■ Goal of the exercise ■
Copy out the lines starting at the one that contains "At what coordinates" and running through the final line, with "screenshot" changed to "image" and nothing else altered. Leave out the pictures.
[Start of Data for the task]
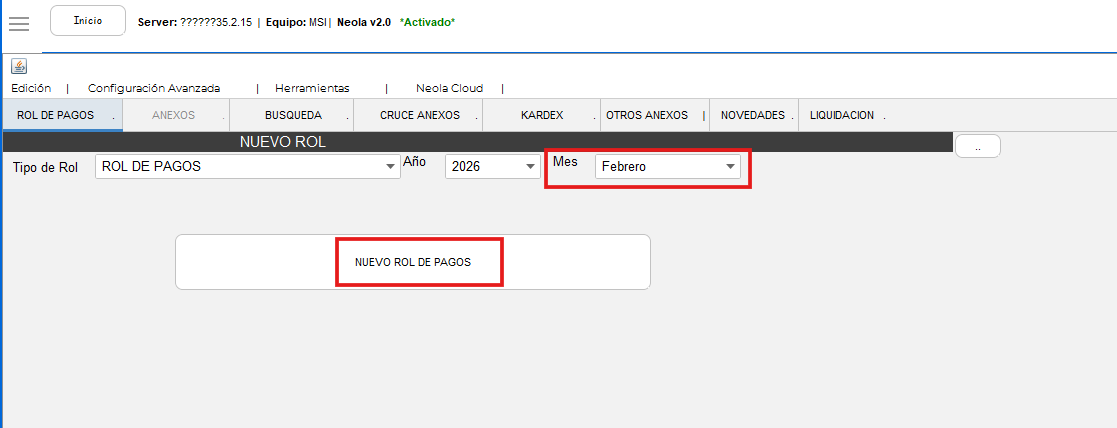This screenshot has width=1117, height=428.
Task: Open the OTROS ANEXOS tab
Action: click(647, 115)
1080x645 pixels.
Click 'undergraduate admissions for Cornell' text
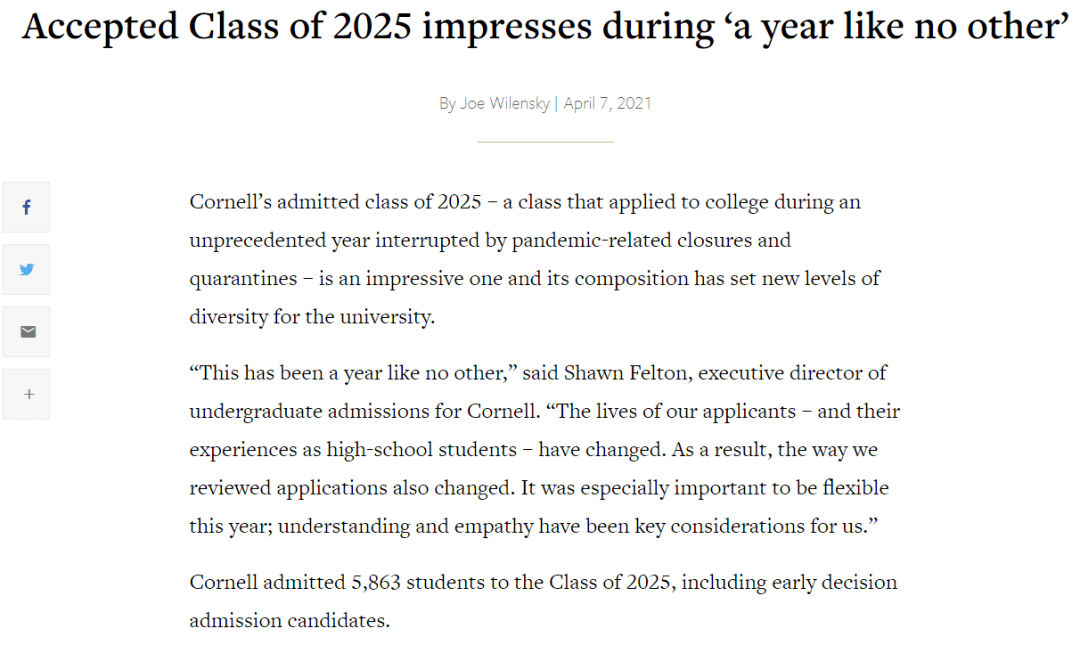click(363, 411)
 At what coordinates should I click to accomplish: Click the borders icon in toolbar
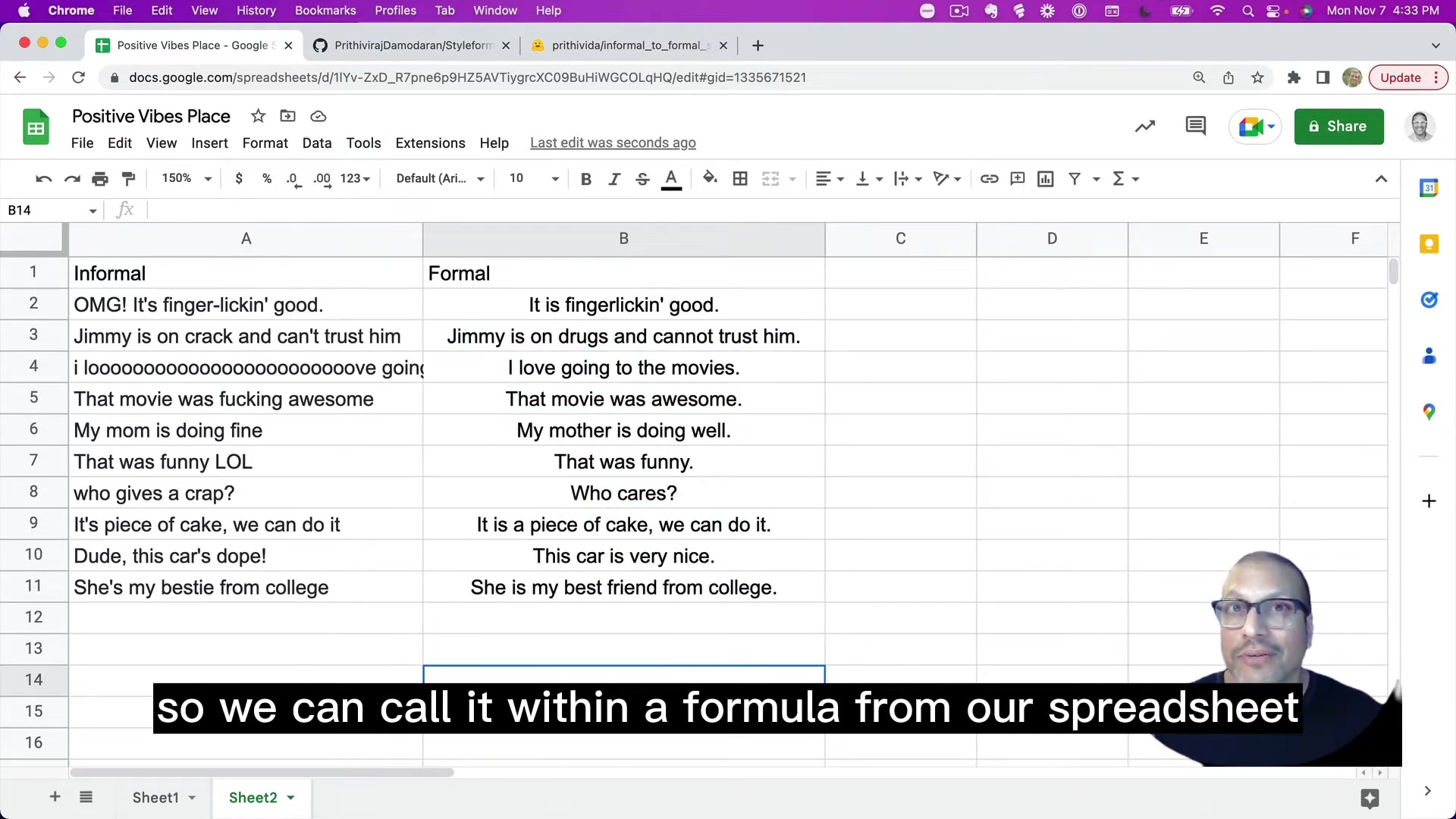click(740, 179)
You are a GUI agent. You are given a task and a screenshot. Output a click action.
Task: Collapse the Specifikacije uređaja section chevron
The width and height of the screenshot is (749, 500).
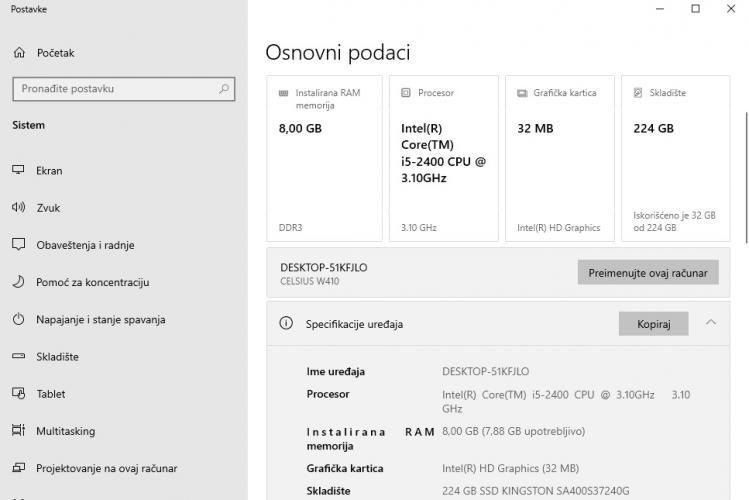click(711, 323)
[End of Data for the task]
■ Answer to the exercise ■
 At what coordinates should I click to accomplish: Click the borders icon in toolbar
click(740, 179)
You are a GUI agent. You are given a task and a image. Output a click action.
Task: Collapse the Specifikacije uređaja section chevron
The width and height of the image is (749, 500).
click(711, 323)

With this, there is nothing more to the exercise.